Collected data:

* * *

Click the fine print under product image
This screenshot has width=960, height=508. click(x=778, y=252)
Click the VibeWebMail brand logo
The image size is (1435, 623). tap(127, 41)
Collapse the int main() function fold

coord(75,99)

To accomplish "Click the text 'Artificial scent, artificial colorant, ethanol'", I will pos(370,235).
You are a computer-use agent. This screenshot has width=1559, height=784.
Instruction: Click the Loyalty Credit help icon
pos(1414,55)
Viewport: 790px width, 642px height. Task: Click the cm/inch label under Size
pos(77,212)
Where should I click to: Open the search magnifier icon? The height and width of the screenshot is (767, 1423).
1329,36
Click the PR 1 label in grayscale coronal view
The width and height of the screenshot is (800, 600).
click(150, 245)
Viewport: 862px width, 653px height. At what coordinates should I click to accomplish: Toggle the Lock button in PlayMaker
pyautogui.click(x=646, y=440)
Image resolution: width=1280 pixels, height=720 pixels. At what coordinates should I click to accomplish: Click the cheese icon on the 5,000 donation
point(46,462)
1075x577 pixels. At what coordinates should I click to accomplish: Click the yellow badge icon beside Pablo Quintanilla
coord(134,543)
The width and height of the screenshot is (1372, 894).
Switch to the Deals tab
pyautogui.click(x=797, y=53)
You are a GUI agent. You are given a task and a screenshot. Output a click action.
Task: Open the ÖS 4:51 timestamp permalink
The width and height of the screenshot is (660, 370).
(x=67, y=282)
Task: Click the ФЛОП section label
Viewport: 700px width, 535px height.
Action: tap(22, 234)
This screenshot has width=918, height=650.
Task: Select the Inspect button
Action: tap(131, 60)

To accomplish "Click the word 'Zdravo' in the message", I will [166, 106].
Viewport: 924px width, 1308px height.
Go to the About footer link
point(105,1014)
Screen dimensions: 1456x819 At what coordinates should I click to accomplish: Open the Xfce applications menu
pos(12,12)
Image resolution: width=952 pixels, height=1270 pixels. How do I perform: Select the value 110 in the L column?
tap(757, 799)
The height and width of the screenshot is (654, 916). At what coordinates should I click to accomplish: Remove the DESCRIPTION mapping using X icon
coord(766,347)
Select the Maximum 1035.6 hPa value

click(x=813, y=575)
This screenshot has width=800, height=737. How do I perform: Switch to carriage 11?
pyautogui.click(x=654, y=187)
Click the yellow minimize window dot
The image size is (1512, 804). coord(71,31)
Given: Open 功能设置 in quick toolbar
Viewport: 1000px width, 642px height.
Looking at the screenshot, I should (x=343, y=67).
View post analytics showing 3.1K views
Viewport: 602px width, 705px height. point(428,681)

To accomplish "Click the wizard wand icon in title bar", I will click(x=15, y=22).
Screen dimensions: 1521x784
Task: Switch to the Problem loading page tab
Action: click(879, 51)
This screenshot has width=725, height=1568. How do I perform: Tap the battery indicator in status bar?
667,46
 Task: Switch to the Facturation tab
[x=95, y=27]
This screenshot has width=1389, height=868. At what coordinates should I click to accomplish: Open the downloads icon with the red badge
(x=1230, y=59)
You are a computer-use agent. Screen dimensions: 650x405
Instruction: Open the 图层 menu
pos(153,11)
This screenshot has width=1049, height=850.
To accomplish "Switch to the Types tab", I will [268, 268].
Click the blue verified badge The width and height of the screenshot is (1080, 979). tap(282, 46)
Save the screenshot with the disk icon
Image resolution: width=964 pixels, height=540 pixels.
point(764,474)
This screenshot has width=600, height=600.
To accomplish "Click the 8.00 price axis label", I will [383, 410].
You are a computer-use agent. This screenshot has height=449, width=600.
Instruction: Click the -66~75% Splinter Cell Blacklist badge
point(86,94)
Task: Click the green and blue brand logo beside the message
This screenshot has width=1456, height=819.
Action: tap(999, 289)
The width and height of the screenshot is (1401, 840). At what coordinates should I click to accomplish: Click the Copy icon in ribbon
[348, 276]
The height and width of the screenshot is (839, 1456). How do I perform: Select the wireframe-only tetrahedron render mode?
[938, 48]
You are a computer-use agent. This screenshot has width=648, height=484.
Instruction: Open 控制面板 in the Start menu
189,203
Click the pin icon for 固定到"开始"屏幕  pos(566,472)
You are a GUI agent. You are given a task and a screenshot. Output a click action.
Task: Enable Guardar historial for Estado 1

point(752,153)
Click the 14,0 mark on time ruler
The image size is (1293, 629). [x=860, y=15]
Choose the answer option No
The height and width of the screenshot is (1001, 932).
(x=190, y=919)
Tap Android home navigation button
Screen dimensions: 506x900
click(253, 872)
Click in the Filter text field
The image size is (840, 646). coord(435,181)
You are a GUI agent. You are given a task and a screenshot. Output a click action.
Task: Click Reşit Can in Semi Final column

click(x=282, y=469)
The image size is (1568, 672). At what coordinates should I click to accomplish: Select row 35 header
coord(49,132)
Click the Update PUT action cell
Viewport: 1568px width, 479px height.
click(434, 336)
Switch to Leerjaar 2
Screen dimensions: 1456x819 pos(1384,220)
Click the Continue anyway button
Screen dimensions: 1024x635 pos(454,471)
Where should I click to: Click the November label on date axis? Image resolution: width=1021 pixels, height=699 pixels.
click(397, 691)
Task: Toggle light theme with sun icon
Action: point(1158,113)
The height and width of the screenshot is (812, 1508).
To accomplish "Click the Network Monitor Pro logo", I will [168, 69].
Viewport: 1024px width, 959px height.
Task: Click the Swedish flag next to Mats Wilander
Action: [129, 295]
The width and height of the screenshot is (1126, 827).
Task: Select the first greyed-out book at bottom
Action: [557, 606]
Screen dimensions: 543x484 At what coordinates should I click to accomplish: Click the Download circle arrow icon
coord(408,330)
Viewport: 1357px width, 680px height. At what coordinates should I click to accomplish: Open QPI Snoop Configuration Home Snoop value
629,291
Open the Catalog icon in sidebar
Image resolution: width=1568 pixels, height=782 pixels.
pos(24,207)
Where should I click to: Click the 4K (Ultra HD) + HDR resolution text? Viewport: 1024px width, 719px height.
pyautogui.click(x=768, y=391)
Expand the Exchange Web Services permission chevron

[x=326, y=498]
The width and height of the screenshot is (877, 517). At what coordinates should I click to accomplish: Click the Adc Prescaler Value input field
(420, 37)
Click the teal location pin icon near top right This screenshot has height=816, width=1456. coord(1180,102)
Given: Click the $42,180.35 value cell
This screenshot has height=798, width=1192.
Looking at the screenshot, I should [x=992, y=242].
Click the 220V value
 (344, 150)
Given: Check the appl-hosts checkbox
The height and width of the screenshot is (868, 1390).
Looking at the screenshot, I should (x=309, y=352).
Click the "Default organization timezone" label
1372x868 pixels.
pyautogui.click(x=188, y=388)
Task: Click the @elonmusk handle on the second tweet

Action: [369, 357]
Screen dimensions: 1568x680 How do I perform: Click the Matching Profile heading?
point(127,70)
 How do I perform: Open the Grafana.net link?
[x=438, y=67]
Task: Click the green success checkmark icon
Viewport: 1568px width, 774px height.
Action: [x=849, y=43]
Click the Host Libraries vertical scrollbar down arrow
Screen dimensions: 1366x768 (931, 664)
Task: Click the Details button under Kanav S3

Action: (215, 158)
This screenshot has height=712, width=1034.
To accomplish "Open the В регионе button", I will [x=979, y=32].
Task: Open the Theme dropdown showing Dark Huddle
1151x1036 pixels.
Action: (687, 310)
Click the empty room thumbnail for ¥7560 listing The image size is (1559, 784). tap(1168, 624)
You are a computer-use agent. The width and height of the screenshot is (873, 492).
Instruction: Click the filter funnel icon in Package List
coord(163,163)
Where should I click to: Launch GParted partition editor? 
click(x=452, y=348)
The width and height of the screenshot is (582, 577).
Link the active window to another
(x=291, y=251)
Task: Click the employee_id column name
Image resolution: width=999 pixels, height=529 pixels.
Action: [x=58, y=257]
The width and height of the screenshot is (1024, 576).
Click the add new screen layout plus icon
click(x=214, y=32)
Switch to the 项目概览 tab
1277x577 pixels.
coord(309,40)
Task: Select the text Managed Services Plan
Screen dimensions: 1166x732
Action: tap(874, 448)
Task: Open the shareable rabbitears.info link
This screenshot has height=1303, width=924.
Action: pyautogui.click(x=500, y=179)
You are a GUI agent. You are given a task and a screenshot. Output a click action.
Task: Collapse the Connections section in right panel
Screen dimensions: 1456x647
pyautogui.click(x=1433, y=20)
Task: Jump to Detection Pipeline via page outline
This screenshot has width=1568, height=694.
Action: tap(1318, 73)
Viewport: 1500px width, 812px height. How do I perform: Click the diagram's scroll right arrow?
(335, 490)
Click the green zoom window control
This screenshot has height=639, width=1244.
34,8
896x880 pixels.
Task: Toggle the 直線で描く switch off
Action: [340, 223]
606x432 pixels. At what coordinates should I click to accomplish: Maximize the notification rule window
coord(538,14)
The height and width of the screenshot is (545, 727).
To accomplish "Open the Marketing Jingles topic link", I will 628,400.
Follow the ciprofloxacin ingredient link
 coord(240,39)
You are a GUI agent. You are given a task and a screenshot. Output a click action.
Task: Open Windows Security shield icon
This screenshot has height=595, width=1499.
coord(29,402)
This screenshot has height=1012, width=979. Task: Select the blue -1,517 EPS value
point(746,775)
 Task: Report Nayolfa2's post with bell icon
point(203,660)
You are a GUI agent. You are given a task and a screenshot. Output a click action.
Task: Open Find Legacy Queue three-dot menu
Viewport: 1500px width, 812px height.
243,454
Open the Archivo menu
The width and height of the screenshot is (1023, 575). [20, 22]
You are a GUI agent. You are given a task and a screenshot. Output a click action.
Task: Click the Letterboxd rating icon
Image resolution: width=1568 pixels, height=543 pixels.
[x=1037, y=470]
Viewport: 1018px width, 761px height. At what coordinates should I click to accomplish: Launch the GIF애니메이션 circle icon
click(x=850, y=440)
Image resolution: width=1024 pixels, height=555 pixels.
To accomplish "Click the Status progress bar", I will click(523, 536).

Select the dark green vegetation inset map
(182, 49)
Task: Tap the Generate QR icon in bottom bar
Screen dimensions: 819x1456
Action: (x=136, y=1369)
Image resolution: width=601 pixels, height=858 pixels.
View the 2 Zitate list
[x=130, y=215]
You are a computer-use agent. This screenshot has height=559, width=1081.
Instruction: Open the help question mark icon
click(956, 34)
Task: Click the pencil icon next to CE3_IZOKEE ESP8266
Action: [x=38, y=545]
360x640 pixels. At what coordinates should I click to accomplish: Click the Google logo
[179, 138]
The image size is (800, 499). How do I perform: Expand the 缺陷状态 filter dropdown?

* * *

◆ Task requirements
Search the data above for the word "dropdown", then gather each line in which it appears.

◆ Exercise response
Task: Open the Theme dropdown showing Dark Huddle
The image size is (800, 499). How do I perform: Expand the 缺陷状态 filter dropdown?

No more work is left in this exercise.